For the symmetric model, the density and the viscosity in Equations (3)–(6) are calculated from volume-averaged properties [25]:

$${\rho }_{\mathrm{WA}}={\alpha }_{\mathrm{W}}{\rho }_{\mathrm{W}}+{\alpha }_{\mathrm{A}}{\rho }_{\mathrm{A}},$$

(7)

$${\mu }_{\mathrm{WA}}={\alpha }_{\mathrm{W}}{\mu }_{\mathrm{W}}+{\alpha }_{\mathrm{A}}{\mu }_{\mathrm{A}},$$

(8)

2.2.3. CFD Model Setup

A 3D mesh geometric model was established. The model starts from 50 m upstream of tunnel inlet to tunnel outlet, including the reservoir, pressurized tunnel, non-pressurized tunnel, air ducts no. 1 to no. 3 and aerator no. 1 to no. 4. The mesh is generated by the ICEM-CFD software in ANSYS15.0. As can be seen in Figure 2, the hexahedral grid is mainly used. The mesh refinements are carried out for the key parts including the aerators and air ducts. Furthermore, three sets of meshes for the 100% gate opening ratio are generated.
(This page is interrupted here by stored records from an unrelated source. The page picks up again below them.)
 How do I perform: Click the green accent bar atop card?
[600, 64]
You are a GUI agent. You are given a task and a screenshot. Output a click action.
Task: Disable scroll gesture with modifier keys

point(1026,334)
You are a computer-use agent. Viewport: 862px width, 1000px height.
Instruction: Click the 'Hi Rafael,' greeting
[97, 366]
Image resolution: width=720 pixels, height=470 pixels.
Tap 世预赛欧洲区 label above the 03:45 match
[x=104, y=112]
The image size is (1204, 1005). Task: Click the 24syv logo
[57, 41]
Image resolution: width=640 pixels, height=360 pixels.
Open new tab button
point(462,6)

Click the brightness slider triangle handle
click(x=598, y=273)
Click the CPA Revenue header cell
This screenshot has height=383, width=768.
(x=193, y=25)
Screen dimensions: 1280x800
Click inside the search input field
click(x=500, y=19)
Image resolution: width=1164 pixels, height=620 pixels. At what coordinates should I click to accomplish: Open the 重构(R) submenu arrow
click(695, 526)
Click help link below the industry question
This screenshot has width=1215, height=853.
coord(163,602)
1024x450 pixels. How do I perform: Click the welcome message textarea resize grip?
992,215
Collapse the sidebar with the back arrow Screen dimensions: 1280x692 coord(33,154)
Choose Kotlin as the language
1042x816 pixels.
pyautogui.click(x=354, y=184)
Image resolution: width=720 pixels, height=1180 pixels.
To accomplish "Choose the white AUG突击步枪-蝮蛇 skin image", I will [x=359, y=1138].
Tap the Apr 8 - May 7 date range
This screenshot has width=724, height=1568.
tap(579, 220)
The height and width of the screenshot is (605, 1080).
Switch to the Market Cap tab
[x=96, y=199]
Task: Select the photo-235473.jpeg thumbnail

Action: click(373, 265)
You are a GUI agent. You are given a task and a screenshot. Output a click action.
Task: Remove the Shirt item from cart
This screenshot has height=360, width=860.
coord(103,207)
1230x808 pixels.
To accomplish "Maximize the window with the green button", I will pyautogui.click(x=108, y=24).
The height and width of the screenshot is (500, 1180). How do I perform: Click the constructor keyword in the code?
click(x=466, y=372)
The cell counts are 720,000, 2.03 million, and 3.23 million, and the corresponding equivalent grid sizes are 0.9816 m, 0.6940 m, and 0.5947 m, respectively.

Under the Euler–Euler framework, water phase is set as the primary phase (or continuous phase), while air phase is set as the secondary phase (or dispersed phase). The inlet boundary of reservoir is set as pressure inlet with a triangular distribution of hydrostatic pressure. The pressure value of this inlet is realized by the DEFINE_PROFILE macro in the User-Defined-Function interface of the commercial solver Fluent 15.0. The pressure boundary condition of tunnel outlet and other air inlet are set as fix-value with the atmosphere pressure (0 Pa). The tunnel walls are all set as no-slip wall boundary with roughness height of 0.001 m. To speed up the calculation, the initial volume fraction of water is set as 1 for the reservoir and pressurized tunnel.

3. Results

3.1. Verification

3.1.1. Grid Convergence

In the commercial solver Fluent 15.0, the continuous fluid is divided into a finite number of control bodies by the grid, and the hydrodynamic equations are solved discretely in these control bodies by the finite volume method (FVM). Therefore, it must be verified that the resolution of the mesh is sufficient to describe the movement of the fluid and the errors caused by the spatial discretization of the fluid are within an acceptable range. As can be seen in

Table 2. Examination of grid convergence.

	Air Duct No. 1			Air Duct No. 2			Air Duct No. 3
Grid parameter	Cell counts: 323 w; 203 w; 72 w Equivalent size h: 0.5947; 0.6940; 0.9816
	r21 = 1.1669; r32 = 1.4145
Air velocity (m/s)	69.12	70.37	77.97	66.54	67.53	73.31	57.78	58.37	63.36
φext	67.5259			65.2104			57.2601
ea	1.81%			1.49%			1.02%
eext	2.36%			2.04%			0.91%
GCIfine	2.88%			2.50%			1.12%

, the grid convergence method (GCI) [26] was applied to analyze the discretization error of air velocity of three air duct. The extrapolated values ${\phi }_{\mathrm{ext}}$, approximate relative error $e_a$, extrapolated relative error $e_{\mathrm{ext}}$, and the fine-grid convergence index ${\mathrm{GCI}}_{\mathrm{fine}}$ are listed in the table. The maximum ${\mathrm{GCI}}_{\mathrm{fine}}$ was 2.88%. Therefore, the discretization error was within the acceptable range and the mesh with 2.03 million grids was used in the following analysis.

3.1.2. Time Independence

In consideration of convergence of the calculation process, the transient computation was used to approximate the steady state. Therefore, the sample convergence trends were documented for critically important variables. As can be seen in Figure 3, the inlet and outlet flow rate of water under four conditions in Table 1 all converged to a constant after about 150 s, and the air velocity of three air ducts converged to a constant after about 80 s. Accordingly, the analysis in this paper was based on these convergent values.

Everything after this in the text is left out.